● **EXERCISE**: The answer must be every record below, reproduced exactly.

Saved entries:
*** Begin section ***

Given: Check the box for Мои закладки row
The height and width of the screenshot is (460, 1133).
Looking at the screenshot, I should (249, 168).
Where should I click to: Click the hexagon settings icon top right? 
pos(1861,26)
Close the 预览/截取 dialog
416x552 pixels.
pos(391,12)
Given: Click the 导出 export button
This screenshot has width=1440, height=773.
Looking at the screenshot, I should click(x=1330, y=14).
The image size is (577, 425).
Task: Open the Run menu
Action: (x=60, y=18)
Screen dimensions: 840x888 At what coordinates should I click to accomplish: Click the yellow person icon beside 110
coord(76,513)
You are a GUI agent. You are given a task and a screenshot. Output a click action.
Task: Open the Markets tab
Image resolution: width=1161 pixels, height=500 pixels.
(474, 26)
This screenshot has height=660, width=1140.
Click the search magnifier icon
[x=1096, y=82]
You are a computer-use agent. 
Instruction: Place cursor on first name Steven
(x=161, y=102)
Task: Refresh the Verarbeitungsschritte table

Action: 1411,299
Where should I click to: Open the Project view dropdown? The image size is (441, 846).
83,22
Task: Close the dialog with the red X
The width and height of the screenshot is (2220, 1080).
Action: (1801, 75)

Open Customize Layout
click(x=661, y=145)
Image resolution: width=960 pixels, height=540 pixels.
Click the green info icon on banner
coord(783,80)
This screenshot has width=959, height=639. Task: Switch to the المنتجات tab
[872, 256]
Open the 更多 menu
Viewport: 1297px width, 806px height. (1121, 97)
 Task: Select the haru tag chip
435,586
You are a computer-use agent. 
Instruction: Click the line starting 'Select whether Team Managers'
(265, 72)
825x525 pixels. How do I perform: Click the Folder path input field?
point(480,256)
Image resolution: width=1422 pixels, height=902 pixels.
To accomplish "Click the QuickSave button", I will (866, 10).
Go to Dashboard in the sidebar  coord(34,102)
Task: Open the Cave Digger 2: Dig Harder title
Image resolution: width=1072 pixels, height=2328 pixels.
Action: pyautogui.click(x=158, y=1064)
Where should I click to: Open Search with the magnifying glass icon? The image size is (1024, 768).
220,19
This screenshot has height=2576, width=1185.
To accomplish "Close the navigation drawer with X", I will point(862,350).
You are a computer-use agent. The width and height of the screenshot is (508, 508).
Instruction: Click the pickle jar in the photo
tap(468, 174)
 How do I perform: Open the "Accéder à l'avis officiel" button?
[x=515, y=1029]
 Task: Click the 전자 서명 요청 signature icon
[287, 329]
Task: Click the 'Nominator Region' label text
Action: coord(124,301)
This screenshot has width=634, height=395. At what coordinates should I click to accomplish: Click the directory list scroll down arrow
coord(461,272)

*** End section ***

● **REPLY TO THE TASK**:
Given: Check the box for Мои закладки row
The height and width of the screenshot is (460, 1133).
Looking at the screenshot, I should (249, 168).
Where should I click to: Click the hexagon settings icon top right? 
pos(1861,26)
Close the 预览/截取 dialog
416x552 pixels.
pos(391,12)
Given: Click the 导出 export button
This screenshot has width=1440, height=773.
Looking at the screenshot, I should click(x=1330, y=14).
The image size is (577, 425).
Task: Open the Run menu
Action: (x=60, y=18)
Screen dimensions: 840x888 At what coordinates should I click to accomplish: Click the yellow person icon beside 110
coord(76,513)
You are a GUI agent. You are given a task and a screenshot. Output a click action.
Task: Open the Markets tab
Image resolution: width=1161 pixels, height=500 pixels.
(474, 26)
This screenshot has height=660, width=1140.
Click the search magnifier icon
[x=1096, y=82]
You are a computer-use agent. 
Instruction: Place cursor on first name Steven
(x=161, y=102)
Task: Refresh the Verarbeitungsschritte table

Action: 1411,299
Where should I click to: Open the Project view dropdown? The image size is (441, 846).
83,22
Task: Close the dialog with the red X
The width and height of the screenshot is (2220, 1080).
Action: (1801, 75)

Open Customize Layout
click(x=661, y=145)
Image resolution: width=960 pixels, height=540 pixels.
Click the green info icon on banner
coord(783,80)
This screenshot has width=959, height=639. Task: Switch to the المنتجات tab
[872, 256]
Open the 更多 menu
Viewport: 1297px width, 806px height. (1121, 97)
 Task: Select the haru tag chip
435,586
You are a computer-use agent. 
Instruction: Click the line starting 'Select whether Team Managers'
(265, 72)
825x525 pixels. How do I perform: Click the Folder path input field?
point(480,256)
Image resolution: width=1422 pixels, height=902 pixels.
To accomplish "Click the QuickSave button", I will (866, 10).
Go to Dashboard in the sidebar  coord(34,102)
Task: Open the Cave Digger 2: Dig Harder title
Image resolution: width=1072 pixels, height=2328 pixels.
Action: pyautogui.click(x=158, y=1064)
Where should I click to: Open Search with the magnifying glass icon? The image size is (1024, 768).
220,19
This screenshot has height=2576, width=1185.
To accomplish "Close the navigation drawer with X", I will point(862,350).
You are a computer-use agent. The width and height of the screenshot is (508, 508).
Instruction: Click the pickle jar in the photo
tap(468, 174)
 How do I perform: Open the "Accéder à l'avis officiel" button?
[x=515, y=1029]
 Task: Click the 전자 서명 요청 signature icon
[287, 329]
Task: Click the 'Nominator Region' label text
Action: coord(124,301)
This screenshot has width=634, height=395. At what coordinates should I click to accomplish: Click the directory list scroll down arrow
coord(461,272)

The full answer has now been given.